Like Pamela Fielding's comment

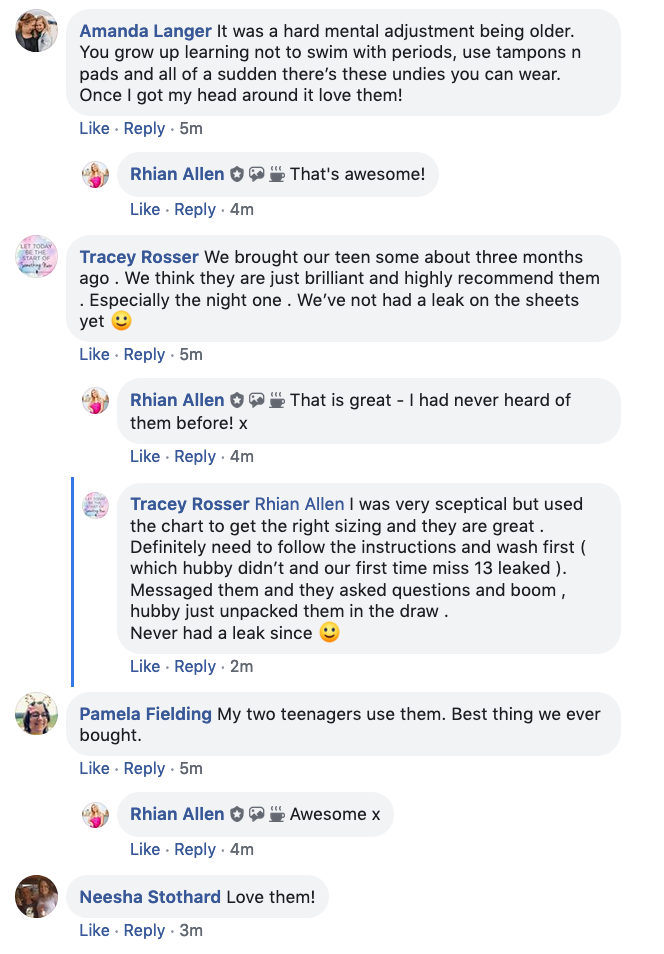[x=94, y=768]

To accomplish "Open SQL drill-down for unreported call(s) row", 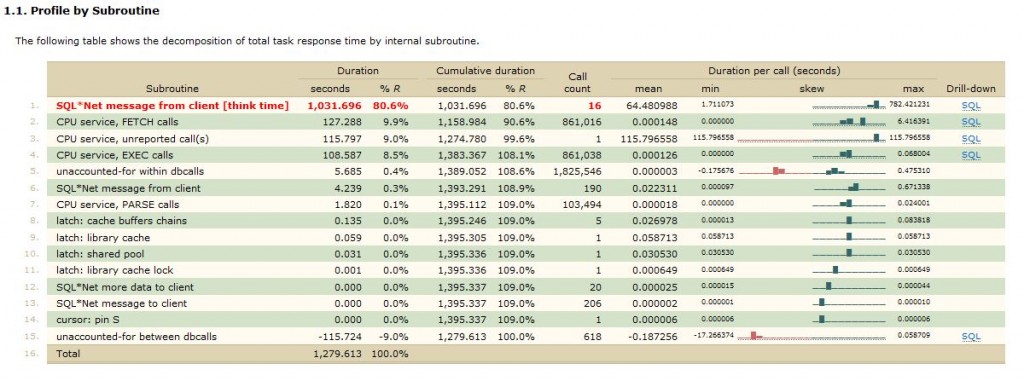I will [970, 139].
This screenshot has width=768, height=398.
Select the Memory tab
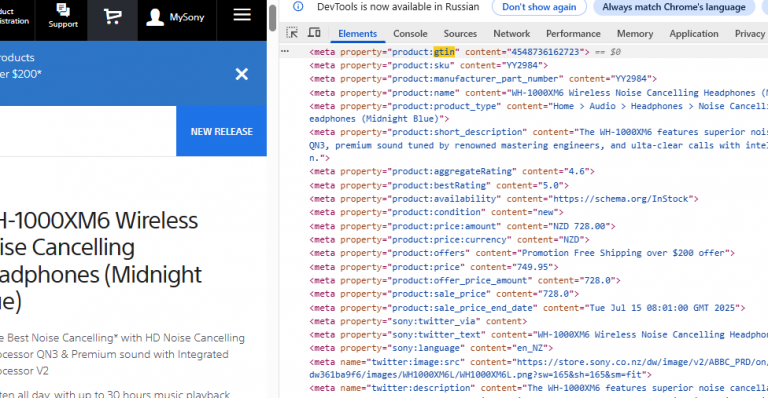[635, 33]
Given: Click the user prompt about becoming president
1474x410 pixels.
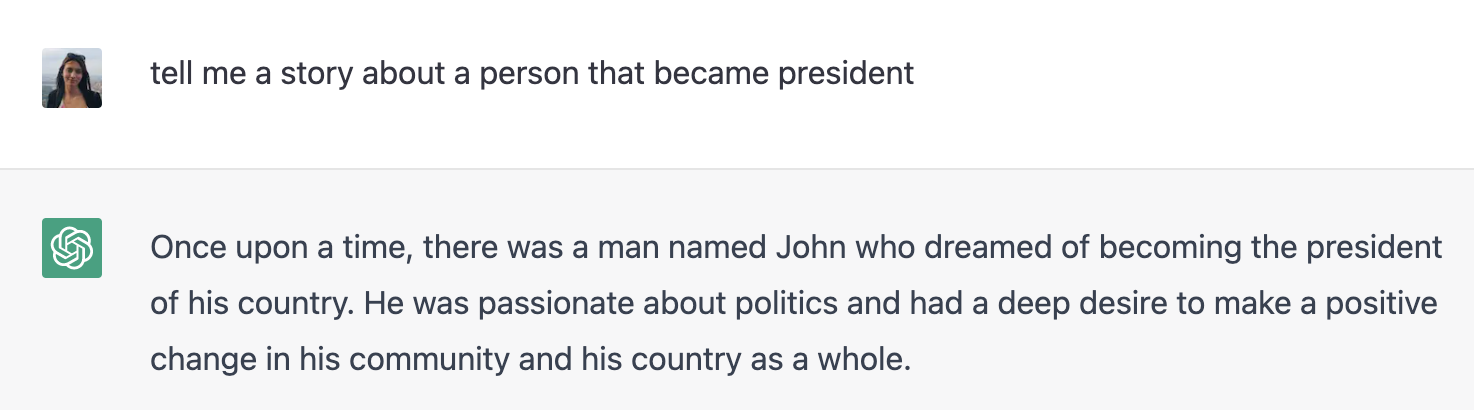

------------------------

Consigne.
Recopiez les items en partant de la ligne contenant « This screenshot has width=768, height=398. » et en terminant à la fin des items, avec « Memory » remplacé par « Storage » et tout le reste inchangé. Omettez les images dans votre réponse.

Réponse.
This screenshot has width=768, height=398.
Select the Storage tab
[635, 33]
Given: Click the user prompt about becoming president
1474x410 pixels.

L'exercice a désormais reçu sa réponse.